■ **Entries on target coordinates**
::::

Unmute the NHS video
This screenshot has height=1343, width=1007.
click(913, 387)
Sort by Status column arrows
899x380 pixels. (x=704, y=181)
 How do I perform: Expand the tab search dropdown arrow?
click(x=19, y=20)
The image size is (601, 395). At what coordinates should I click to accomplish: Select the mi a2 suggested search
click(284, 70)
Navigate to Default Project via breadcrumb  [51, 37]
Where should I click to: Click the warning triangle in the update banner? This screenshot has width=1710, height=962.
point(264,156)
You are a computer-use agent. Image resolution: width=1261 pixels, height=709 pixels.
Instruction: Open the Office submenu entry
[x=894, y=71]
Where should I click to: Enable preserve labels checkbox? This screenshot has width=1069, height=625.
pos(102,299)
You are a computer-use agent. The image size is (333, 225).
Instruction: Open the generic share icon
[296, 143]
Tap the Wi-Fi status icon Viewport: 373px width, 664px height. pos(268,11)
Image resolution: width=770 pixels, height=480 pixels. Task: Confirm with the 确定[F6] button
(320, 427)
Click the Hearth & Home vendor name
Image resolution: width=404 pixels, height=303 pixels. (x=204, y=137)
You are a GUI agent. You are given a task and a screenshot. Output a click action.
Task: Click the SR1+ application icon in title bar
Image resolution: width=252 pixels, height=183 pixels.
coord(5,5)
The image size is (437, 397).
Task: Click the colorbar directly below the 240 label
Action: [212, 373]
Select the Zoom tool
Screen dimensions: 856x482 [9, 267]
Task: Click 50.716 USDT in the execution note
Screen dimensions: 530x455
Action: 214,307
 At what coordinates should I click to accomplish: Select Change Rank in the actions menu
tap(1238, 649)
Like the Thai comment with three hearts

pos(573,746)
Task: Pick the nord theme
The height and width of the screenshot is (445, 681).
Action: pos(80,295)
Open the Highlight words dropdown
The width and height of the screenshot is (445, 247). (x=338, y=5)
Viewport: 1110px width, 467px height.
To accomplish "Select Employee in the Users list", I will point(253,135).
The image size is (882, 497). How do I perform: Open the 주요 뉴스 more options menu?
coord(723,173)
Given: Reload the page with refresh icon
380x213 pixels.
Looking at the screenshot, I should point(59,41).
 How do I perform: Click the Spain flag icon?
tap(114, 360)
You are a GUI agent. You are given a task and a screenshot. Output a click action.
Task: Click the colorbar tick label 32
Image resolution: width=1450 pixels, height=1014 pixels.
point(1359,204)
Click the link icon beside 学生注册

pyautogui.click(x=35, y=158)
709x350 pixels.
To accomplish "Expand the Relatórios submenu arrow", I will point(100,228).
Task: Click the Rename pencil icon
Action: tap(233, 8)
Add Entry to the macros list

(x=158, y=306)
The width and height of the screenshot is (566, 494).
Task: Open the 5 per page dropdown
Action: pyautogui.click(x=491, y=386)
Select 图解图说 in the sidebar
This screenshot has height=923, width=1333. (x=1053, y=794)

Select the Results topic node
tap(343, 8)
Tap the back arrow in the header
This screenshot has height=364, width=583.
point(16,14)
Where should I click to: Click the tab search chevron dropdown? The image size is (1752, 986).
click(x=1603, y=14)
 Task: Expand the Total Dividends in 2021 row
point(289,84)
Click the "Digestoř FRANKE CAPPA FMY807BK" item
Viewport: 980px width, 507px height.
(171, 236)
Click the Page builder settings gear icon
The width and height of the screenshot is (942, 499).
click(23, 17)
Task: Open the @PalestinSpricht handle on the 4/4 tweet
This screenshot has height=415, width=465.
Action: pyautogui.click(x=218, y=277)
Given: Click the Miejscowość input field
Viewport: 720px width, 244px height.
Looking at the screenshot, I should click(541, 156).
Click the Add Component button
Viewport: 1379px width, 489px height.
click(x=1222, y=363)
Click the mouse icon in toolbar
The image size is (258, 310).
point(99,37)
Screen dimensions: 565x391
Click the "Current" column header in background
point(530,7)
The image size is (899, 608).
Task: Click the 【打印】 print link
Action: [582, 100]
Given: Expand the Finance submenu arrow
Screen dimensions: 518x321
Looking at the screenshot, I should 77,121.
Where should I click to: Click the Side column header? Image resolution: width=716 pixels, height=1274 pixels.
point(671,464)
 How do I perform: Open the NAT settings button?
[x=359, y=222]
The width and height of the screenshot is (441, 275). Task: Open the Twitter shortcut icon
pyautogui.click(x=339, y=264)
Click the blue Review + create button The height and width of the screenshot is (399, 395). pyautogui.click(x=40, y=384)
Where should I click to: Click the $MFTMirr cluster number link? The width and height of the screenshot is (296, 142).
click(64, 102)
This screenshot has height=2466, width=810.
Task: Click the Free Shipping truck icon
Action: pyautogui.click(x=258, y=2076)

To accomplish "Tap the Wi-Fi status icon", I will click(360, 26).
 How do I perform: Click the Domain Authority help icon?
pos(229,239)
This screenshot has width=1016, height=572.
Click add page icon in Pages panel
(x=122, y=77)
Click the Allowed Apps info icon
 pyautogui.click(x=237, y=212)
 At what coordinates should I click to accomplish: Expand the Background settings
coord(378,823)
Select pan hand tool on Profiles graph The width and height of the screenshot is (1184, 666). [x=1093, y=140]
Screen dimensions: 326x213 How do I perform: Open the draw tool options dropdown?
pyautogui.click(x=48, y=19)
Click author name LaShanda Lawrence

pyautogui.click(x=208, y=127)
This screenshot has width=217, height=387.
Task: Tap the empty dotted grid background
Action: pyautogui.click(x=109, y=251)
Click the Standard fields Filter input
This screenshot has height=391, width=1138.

::::

■ **Task goal**
Locate each line in the data above that contains the word "submenu" and copy every such line.

■ **Response**
Instruction: Open the Office submenu entry
To accomplish "Expand the Relatórios submenu arrow", I will point(100,228).
Given: Expand the Finance submenu arrow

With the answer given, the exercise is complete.